Now from any directory typing:
structure
Should generate the message below, if so you are in business.
---------------------------------------------------- STRUCTURE by Pritchard, Stephens and Donnelly (2000) and Falush, Stephens and Pritchard (2003) Code by Pritchard, Falush and Hubisz Version 2.3.4 (Jul 2012) ---------------------------------------------------- Can't open the file "mainparams". Exiting the program due to error(s) listed above.
Next you will want to create a script to submit structure jobs to the cluster. My version is called looper.sh. This script submits a batch job to Bluehive requesting 1 processor for 24 hours. If your run takes longer, adjust walltime to be greater than the length of time needed to run the analysis. The script passes a few options to structure. -K is the number of clusters to analyze for any particualar run, -o sets the name of the output file and -D supplies a random number to start the mcmc analysis. The script uses a bash environmental variable to define a random number, which is reported at the top of the output file.
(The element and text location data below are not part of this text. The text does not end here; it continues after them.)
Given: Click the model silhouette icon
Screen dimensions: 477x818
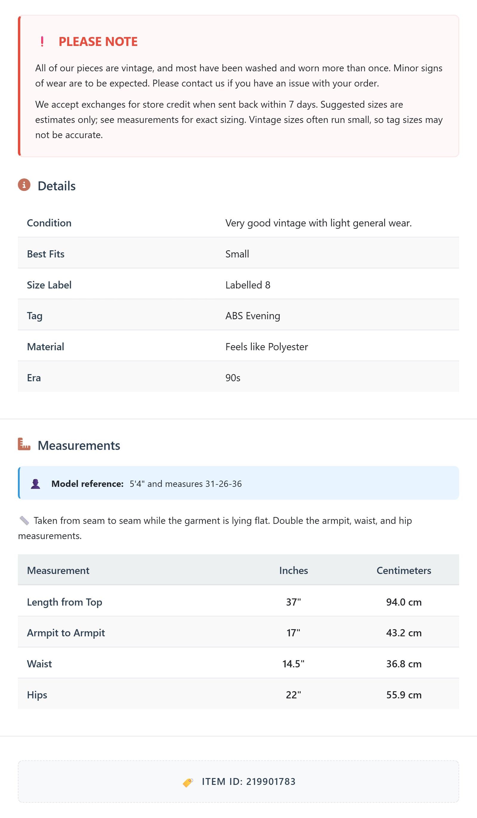Looking at the screenshot, I should [35, 484].
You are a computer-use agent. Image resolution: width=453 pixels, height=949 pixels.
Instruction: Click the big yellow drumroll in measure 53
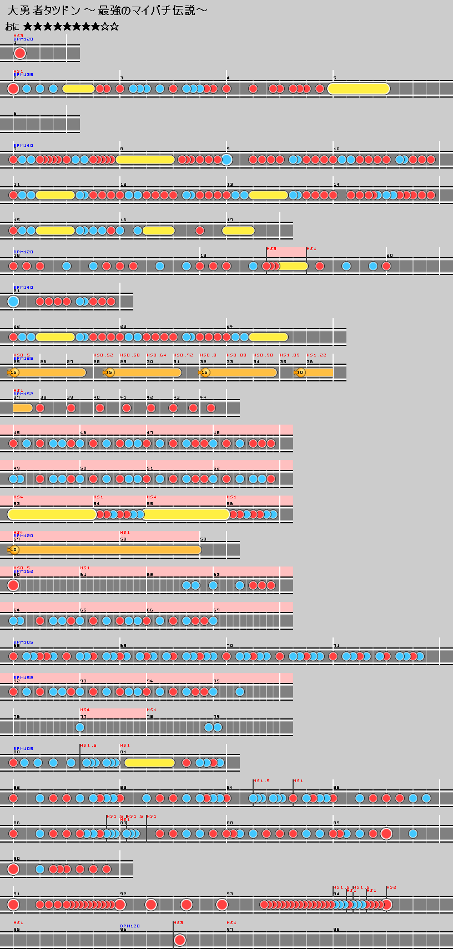point(52,514)
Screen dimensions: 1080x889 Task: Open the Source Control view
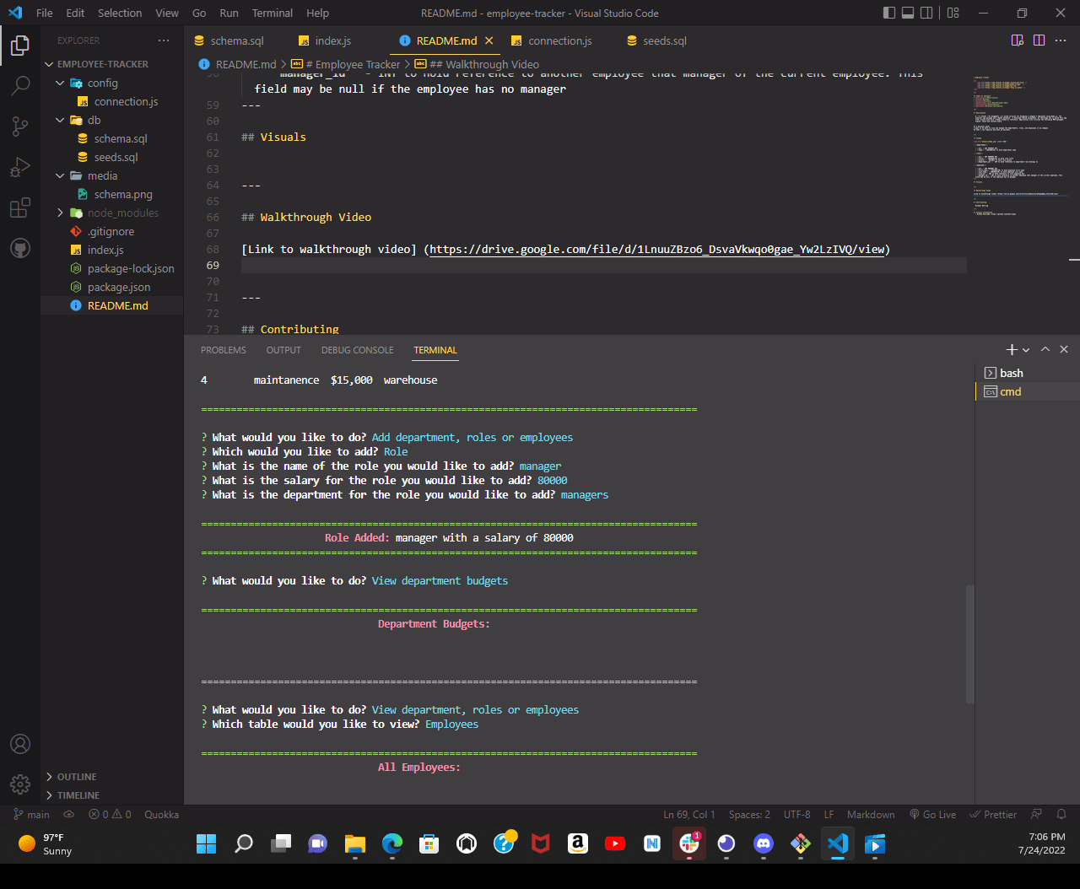pos(20,126)
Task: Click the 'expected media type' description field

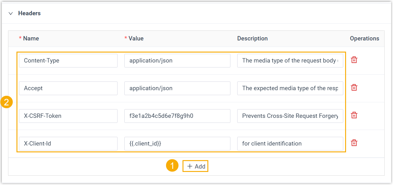Action: click(290, 88)
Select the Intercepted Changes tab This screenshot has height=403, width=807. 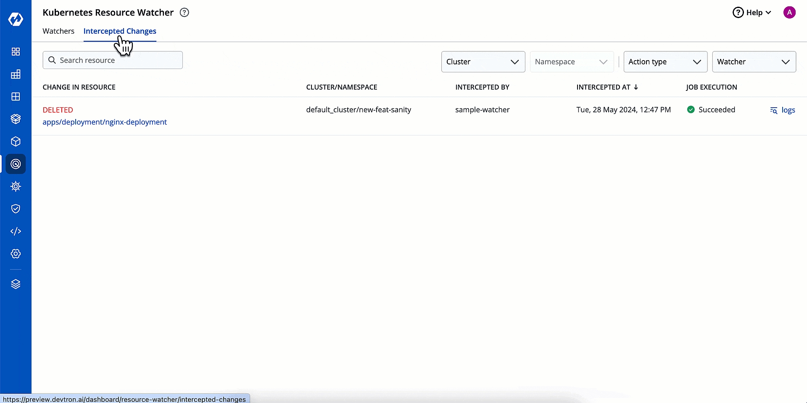coord(120,31)
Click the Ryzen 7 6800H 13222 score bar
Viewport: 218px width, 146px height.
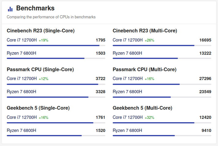tap(162, 58)
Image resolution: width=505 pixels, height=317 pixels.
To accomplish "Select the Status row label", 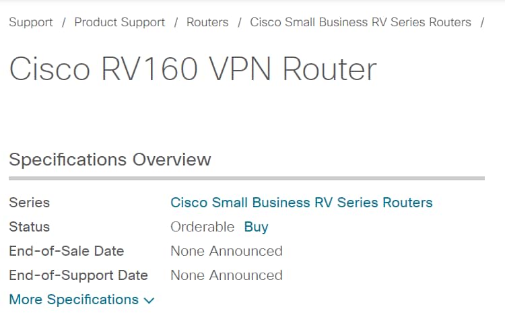I will pyautogui.click(x=30, y=227).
#!/bin/bash #PBS -q standard #PBS -l nodes=1:ppn=1 #PBS -l walltime=24:00:00 #PBS -N structure #PBS -j oe #PBS -k n #PBS -o outfile.k_${k}_run cd $PBS_O_WORKDIR structure -K ${k} -o k_${k}_run_$PBS_ARRAYID -D $RANDOM
Now that we have a basic submission script, we need to give it instructions for exactly how we want our run to be performed. A second script called run_structure.sh accomplishes this. In this script two variables are set: the maximum number of clusters to evaluate and the number of replicates to run for each level of K. The script then runs a loop to instruct the looper script. In the case below looper submit 10 runs for K =1, K=2 and K=3. By editing this script you can run any combination of K and reps that you like.
#!/bin/bash max_k=3 reps=10 for (( i=1 ; i <= $max_k ; i++ )) do qsub -v k=$i -t 1-$reps looper.sh done
After you first create the run_structure script you will need to change permissions to the control script to allow it to run as an executable using the command:
chmod 755 run_structure.sh
This only needs to be run once, subsequent edits to the script will not change its permissions.
Finally to run your job, create a directory with the standard structure run files: a project_data file, a mainparams file and an extraparams file. Each of these need to be formatted with Unix line endings. Copy in the run_structure.sh and looper.sh scripts. To start a run type:
./run_structure.sh
If your run has submitted successfully you should see output similar to below, with one line for each level of K.
[username@bluehive ]$ ./run_structure.sh 2613562[].bhsn-int.bluehive.crc.private 2613563[].bhsn-int.bluehive.crc.private 2613564[].bhsn-int.bluehive.crc.private
You can then check on the status of your runs by typing:
qinfo